— Begin RECORDED INFORMATION —

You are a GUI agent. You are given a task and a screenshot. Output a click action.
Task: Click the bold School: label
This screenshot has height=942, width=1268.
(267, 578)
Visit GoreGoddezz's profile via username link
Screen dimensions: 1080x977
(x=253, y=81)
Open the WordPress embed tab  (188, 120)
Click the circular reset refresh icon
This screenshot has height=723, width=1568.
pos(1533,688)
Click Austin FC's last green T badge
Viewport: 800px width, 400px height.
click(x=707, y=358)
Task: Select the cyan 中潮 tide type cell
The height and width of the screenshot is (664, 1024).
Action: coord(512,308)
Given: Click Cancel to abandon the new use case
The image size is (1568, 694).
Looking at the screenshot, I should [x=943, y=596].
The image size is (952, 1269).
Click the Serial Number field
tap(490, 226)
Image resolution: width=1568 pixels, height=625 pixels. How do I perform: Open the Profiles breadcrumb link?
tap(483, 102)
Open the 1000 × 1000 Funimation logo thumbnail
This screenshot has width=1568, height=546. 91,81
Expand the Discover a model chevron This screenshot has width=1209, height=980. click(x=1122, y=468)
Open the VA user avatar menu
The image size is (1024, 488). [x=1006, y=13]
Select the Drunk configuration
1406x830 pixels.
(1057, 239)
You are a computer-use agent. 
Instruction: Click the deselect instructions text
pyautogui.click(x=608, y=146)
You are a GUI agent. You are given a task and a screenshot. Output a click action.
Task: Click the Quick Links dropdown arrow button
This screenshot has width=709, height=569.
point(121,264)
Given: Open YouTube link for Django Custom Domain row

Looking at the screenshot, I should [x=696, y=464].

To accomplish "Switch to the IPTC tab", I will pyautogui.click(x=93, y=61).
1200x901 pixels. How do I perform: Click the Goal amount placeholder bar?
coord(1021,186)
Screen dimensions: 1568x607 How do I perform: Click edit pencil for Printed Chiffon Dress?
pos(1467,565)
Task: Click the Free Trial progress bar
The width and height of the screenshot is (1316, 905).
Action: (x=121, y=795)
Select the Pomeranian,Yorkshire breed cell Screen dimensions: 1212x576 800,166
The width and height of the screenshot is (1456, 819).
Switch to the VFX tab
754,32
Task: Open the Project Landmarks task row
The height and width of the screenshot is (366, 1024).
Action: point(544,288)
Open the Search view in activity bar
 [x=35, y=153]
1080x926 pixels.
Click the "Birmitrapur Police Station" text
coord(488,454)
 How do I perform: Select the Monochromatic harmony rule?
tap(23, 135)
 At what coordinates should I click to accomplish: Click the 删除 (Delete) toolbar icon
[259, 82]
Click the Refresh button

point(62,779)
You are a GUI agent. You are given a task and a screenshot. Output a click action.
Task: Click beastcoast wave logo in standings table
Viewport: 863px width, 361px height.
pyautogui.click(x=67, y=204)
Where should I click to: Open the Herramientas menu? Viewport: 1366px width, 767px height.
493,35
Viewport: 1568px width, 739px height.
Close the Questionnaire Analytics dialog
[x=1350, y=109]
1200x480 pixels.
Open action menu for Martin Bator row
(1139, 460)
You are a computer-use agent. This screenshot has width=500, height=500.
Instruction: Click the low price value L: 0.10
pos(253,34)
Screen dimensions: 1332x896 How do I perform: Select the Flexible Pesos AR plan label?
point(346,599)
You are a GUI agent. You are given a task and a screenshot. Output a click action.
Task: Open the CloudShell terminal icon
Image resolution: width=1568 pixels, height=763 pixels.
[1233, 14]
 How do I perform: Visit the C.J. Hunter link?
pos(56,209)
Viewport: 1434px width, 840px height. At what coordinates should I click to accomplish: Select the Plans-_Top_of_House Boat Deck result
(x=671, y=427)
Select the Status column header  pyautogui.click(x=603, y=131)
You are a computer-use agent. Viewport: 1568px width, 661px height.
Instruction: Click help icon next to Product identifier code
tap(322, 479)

— End RECORDED INFORMATION —

● **INSTRUCTIONS TO FOLLOW**:
Copy out every line of the records above word for word.

● **SOLUTION TO THIS PROBLEM**:
You are a GUI agent. You are given a task and a screenshot. Output a click action.
Task: Click the bold School: label
This screenshot has height=942, width=1268.
(267, 578)
Visit GoreGoddezz's profile via username link
Screen dimensions: 1080x977
(x=253, y=81)
Open the WordPress embed tab  (188, 120)
Click the circular reset refresh icon
This screenshot has height=723, width=1568.
pos(1533,688)
Click Austin FC's last green T badge
Viewport: 800px width, 400px height.
click(x=707, y=358)
Task: Select the cyan 中潮 tide type cell
The height and width of the screenshot is (664, 1024).
Action: coord(512,308)
Given: Click Cancel to abandon the new use case
The image size is (1568, 694).
Looking at the screenshot, I should [x=943, y=596].
The image size is (952, 1269).
Click the Serial Number field
tap(490, 226)
Image resolution: width=1568 pixels, height=625 pixels. How do I perform: Open the Profiles breadcrumb link?
tap(483, 102)
Open the 1000 × 1000 Funimation logo thumbnail
This screenshot has width=1568, height=546. 91,81
Expand the Discover a model chevron This screenshot has width=1209, height=980. click(x=1122, y=468)
Open the VA user avatar menu
The image size is (1024, 488). [x=1006, y=13]
Select the Drunk configuration
1406x830 pixels.
(1057, 239)
You are a computer-use agent. 
Instruction: Click the deselect instructions text
pyautogui.click(x=608, y=146)
You are a GUI agent. You are given a task and a screenshot. Output a click action.
Task: Click the Quick Links dropdown arrow button
This screenshot has width=709, height=569.
point(121,264)
Given: Open YouTube link for Django Custom Domain row

Looking at the screenshot, I should [x=696, y=464].

To accomplish "Switch to the IPTC tab", I will pyautogui.click(x=93, y=61).
1200x901 pixels. How do I perform: Click the Goal amount placeholder bar?
coord(1021,186)
Screen dimensions: 1568x607 How do I perform: Click edit pencil for Printed Chiffon Dress?
pos(1467,565)
Task: Click the Free Trial progress bar
The width and height of the screenshot is (1316, 905).
Action: (x=121, y=795)
Select the Pomeranian,Yorkshire breed cell Screen dimensions: 1212x576 800,166
The width and height of the screenshot is (1456, 819).
Switch to the VFX tab
754,32
Task: Open the Project Landmarks task row
The height and width of the screenshot is (366, 1024).
Action: point(544,288)
Open the Search view in activity bar
 [x=35, y=153]
1080x926 pixels.
Click the "Birmitrapur Police Station" text
coord(488,454)
 How do I perform: Select the Monochromatic harmony rule?
tap(23, 135)
 At what coordinates should I click to accomplish: Click the 删除 (Delete) toolbar icon
[259, 82]
Click the Refresh button

point(62,779)
You are a GUI agent. You are given a task and a screenshot. Output a click action.
Task: Click beastcoast wave logo in standings table
Viewport: 863px width, 361px height.
pyautogui.click(x=67, y=204)
Where should I click to: Open the Herramientas menu? Viewport: 1366px width, 767px height.
493,35
Viewport: 1568px width, 739px height.
Close the Questionnaire Analytics dialog
[x=1350, y=109]
1200x480 pixels.
Open action menu for Martin Bator row
(1139, 460)
You are a computer-use agent. This screenshot has width=500, height=500.
Instruction: Click the low price value L: 0.10
pos(253,34)
Screen dimensions: 1332x896 How do I perform: Select the Flexible Pesos AR plan label?
point(346,599)
You are a GUI agent. You are given a task and a screenshot. Output a click action.
Task: Open the CloudShell terminal icon
Image resolution: width=1568 pixels, height=763 pixels.
[1233, 14]
 How do I perform: Visit the C.J. Hunter link?
pos(56,209)
Viewport: 1434px width, 840px height. At what coordinates should I click to accomplish: Select the Plans-_Top_of_House Boat Deck result
(x=671, y=427)
Select the Status column header  pyautogui.click(x=603, y=131)
You are a computer-use agent. Viewport: 1568px width, 661px height.
Instruction: Click help icon next to Product identifier code
tap(322, 479)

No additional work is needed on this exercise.